Instructions to follow ::
Rewrite the data below, switching each "At what coordinates should I click to accomplish" to "Which point should I click to complete" and leaving everything else unchanged.

Data listing ::
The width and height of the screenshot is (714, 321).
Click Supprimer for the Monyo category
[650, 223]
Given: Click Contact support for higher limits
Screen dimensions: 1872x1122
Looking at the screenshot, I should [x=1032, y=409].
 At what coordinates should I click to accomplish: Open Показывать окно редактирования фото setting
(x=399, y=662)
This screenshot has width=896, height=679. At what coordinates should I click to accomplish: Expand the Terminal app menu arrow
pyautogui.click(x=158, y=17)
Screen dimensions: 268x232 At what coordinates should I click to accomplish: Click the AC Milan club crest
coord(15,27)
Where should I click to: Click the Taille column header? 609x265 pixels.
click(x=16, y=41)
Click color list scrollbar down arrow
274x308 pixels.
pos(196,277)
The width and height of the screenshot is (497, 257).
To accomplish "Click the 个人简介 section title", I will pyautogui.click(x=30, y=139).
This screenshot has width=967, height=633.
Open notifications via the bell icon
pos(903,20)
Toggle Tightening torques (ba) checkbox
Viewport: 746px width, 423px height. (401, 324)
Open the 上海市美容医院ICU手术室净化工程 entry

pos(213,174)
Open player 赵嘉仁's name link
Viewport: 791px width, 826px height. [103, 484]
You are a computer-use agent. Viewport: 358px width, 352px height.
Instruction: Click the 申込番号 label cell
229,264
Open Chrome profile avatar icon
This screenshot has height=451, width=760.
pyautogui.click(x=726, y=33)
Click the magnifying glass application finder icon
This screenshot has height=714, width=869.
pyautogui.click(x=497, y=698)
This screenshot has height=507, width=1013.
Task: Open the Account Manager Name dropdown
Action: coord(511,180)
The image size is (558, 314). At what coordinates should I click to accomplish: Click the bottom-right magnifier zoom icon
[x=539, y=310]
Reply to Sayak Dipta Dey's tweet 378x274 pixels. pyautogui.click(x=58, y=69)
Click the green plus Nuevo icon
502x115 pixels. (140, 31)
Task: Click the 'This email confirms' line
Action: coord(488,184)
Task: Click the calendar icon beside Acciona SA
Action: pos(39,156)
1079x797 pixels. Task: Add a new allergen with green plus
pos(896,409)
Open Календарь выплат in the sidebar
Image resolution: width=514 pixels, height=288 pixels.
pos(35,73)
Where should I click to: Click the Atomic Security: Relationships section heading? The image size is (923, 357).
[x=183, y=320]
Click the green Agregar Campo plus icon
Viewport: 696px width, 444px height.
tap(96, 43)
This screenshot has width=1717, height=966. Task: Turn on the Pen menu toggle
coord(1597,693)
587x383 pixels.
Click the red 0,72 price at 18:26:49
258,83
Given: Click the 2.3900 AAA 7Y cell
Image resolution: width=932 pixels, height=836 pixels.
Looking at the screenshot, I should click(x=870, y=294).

Written solution ::
The width and height of the screenshot is (714, 321).
Click Supprimer for the Monyo category
[650, 223]
Given: Click Contact support for higher limits
Screen dimensions: 1872x1122
Looking at the screenshot, I should [x=1032, y=409].
 Which point should I click to complete: Open Показывать окно редактирования фото setting
(x=399, y=662)
This screenshot has width=896, height=679. Which point should I click to complete: Expand the Terminal app menu arrow
pyautogui.click(x=158, y=17)
Screen dimensions: 268x232 Which point should I click to complete: Click the AC Milan club crest
coord(15,27)
Where should I click to: Click the Taille column header? 609x265 pixels.
click(x=16, y=41)
Click color list scrollbar down arrow
274x308 pixels.
pos(196,277)
The width and height of the screenshot is (497, 257).
To accomplish "Click the 个人简介 section title", I will pyautogui.click(x=30, y=139).
This screenshot has width=967, height=633.
Open notifications via the bell icon
pos(903,20)
Toggle Tightening torques (ba) checkbox
Viewport: 746px width, 423px height. (401, 324)
Open the 上海市美容医院ICU手术室净化工程 entry

pos(213,174)
Open player 赵嘉仁's name link
Viewport: 791px width, 826px height. [103, 484]
You are a computer-use agent. Viewport: 358px width, 352px height.
Instruction: Click the 申込番号 label cell
229,264
Open Chrome profile avatar icon
This screenshot has height=451, width=760.
pyautogui.click(x=726, y=33)
Click the magnifying glass application finder icon
This screenshot has height=714, width=869.
pyautogui.click(x=497, y=698)
This screenshot has height=507, width=1013.
Task: Open the Account Manager Name dropdown
Action: coord(511,180)
The image size is (558, 314). Which point should I click to complete: Click the bottom-right magnifier zoom icon
[x=539, y=310]
Reply to Sayak Dipta Dey's tweet 378x274 pixels. pyautogui.click(x=58, y=69)
Click the green plus Nuevo icon
502x115 pixels. (140, 31)
Task: Click the 'This email confirms' line
Action: coord(488,184)
Task: Click the calendar icon beside Acciona SA
Action: pos(39,156)
1079x797 pixels. Task: Add a new allergen with green plus
pos(896,409)
Open Календарь выплат in the sidebar
Image resolution: width=514 pixels, height=288 pixels.
pos(35,73)
Where should I click to: Click the Atomic Security: Relationships section heading? The image size is (923, 357).
[x=183, y=320]
Click the green Agregar Campo plus icon
Viewport: 696px width, 444px height.
tap(96, 43)
This screenshot has width=1717, height=966. Task: Turn on the Pen menu toggle
coord(1597,693)
587x383 pixels.
Click the red 0,72 price at 18:26:49
258,83
Given: Click the 2.3900 AAA 7Y cell
Image resolution: width=932 pixels, height=836 pixels.
Looking at the screenshot, I should click(x=870, y=294).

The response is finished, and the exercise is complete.